Quelques observations sur le mode d'action de la monoglycéride transacylase et de la diglycéride transacylase de la muqueuse intestinale

The biosynthesis of lymphatic triglycerides from monoglycerides and acyl-CoA involves two transacylations. The purpose of this paper is to compare the action of the corresponding transacylases (monoglyceride transacylase and diglyceride transacylase) on the two positional isomers of their respective substrates (1- and 2-monoglycerides; 1,2- and 1,3-diglycerides). The enzyme preparation is a microsomal fraction of rat-intestinal mucosa. The experimental conditions are selected in such a way that spontaneous isomerizations of partial glycerides used as substrates or formed during the incubations are substantially avoided. Under these conditions, it is shown that:

• 1.

  1. 2-Monoglycerides from high amounts of 1,2-diglycerides and triglycerides, whereas 1-monoglycerides mainly form 1,3-diglycerides and very low quantities of triglycerides. This observation confirms that monoglyceride transacylase acts in vitro on both isomers of monoglycerides and that 1-monoglyceride acylation mainly occurs on the external carbon. Furthermore, it suggests that 2-monoglycerides formed by pancreatic lipase in the testinal lumen are more efficient acceptors for triglyceride biosynthesis than their isomers 1.

• 2.

  2. The first advantage of 2-monoglycerides over 1-monoglycerides is seen at the level of monoglyceride transacylase itself. Competition experiments show that there exists in rat mucosa a single monoglyceride transacylase acting on both isomers. The maximal velocity reached with both isomers is of the same order for a given concentration of acyl-CoA. But, the affinity of the enzyme and of the complez enzyme-acyl-CoA for 2-monoglycerides is definitely higher. Moreover, the ternary complex enzyme-acyl-CoA-monoglyceride breaks down more rapidly when the monoglyceride is the isomer 2. Since 2-monoglycerides are certainly more abundant in mucosa than 1-monoglycerides, these facts mean that the main reaction catalyzed by monoglyceride transacylase in vivo is the acylation of 2-monoglycerides into 1,2-diglycerides.

• 3.

  3. The second advantage is seen at the level of diglyceride transacylase which is distinct from monoglyceride transacylase in rat mucosa. In the presence of acyl-CoA 0.22 mM, the enzyme forms very little triglycerides from 1,3-diglycerides and high amounts from 1,2-diglycerides.

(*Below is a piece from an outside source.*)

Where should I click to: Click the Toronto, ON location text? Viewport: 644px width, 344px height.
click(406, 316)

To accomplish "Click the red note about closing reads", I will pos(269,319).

These results strongly suggest that the main pathway for triglyceride biosynthesis in intestinal mucosa is: 2-monoglycerides → 1,2-diglycerides → triglycerides.

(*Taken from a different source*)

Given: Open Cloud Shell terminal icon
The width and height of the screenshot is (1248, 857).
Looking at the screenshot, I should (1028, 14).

This pathway provides a ready utilization of 2-monoglycerides formed by lipase in intestinal lumen and a junction point at the level of 1,2-diglycerides for the classical pathway starting from α-glycerophosphate. The role played by 2-monoglycerides in the biosynthesis process in vivo is proved in a fully independent way by the fact that most exogenouse lymphatic triglycerides have the same internal chain as the triglycerides ingested by animals. Lymphatic triglycerides are probably formed from α-glycerophosphate in animals ingesting free fatty acids.